**Activity:** An exact copy of all the lines below is required, with every image left out.

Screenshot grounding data
BEGIN

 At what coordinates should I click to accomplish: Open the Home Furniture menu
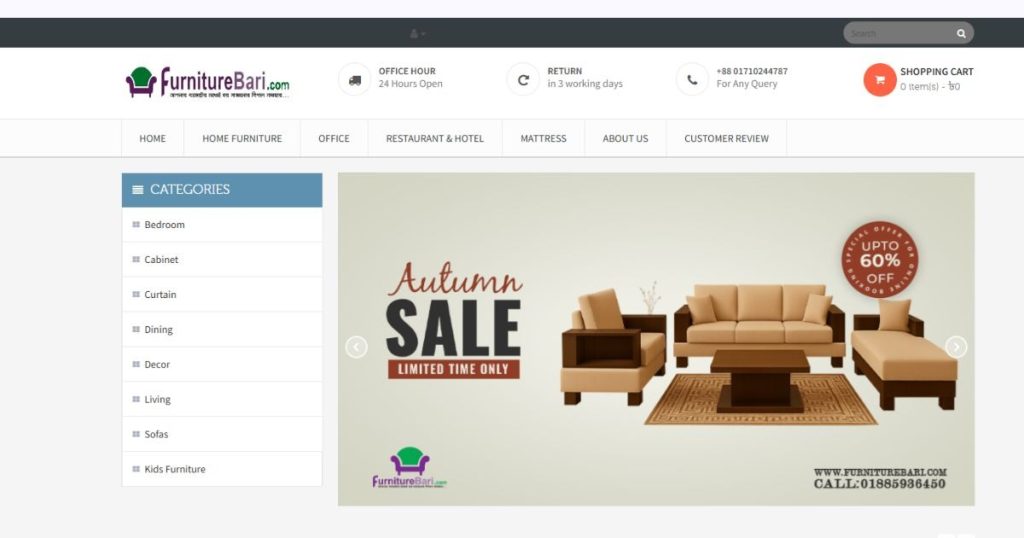click(x=242, y=138)
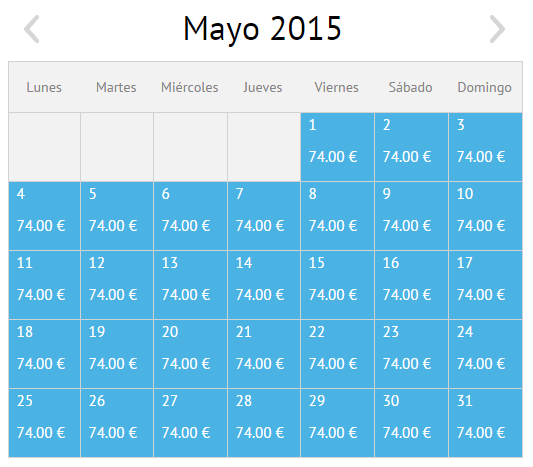Pick day 24 in the calendar
Screen dimensions: 533x467
coord(486,354)
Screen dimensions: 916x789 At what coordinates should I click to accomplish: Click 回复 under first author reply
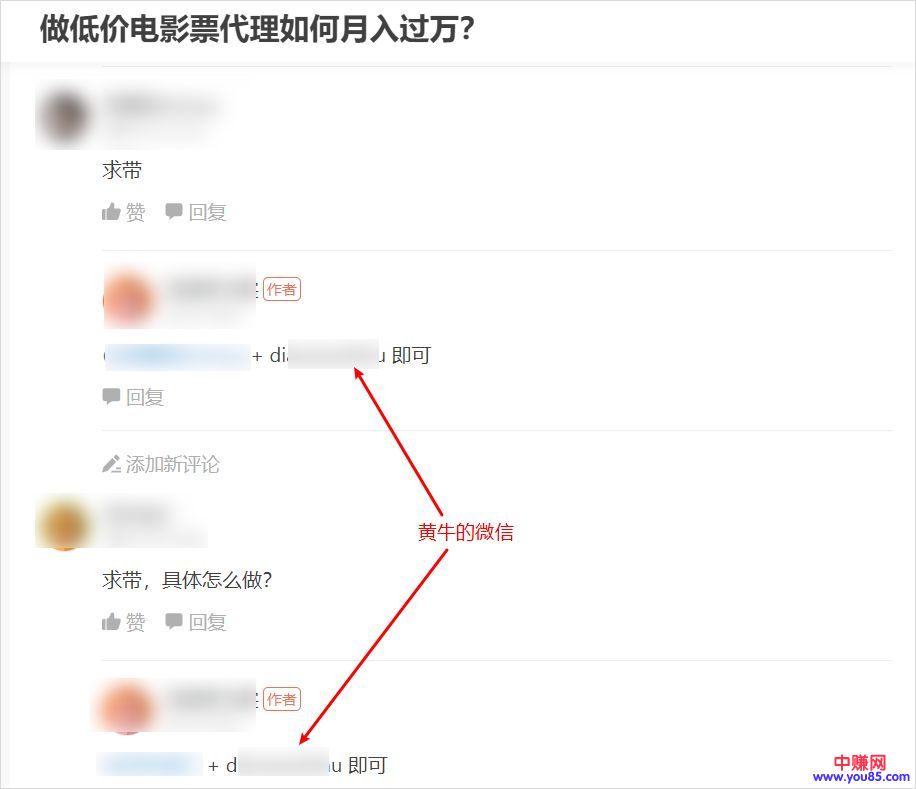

END

**Answer:**
 At what coordinates should I click to accomplish: Open the Home Furniture menu
click(x=242, y=138)
Pick day 24 in the calendar
Screen dimensions: 533x467
coord(486,354)
Screen dimensions: 916x789 At what coordinates should I click to accomplish: Click 回复 under first author reply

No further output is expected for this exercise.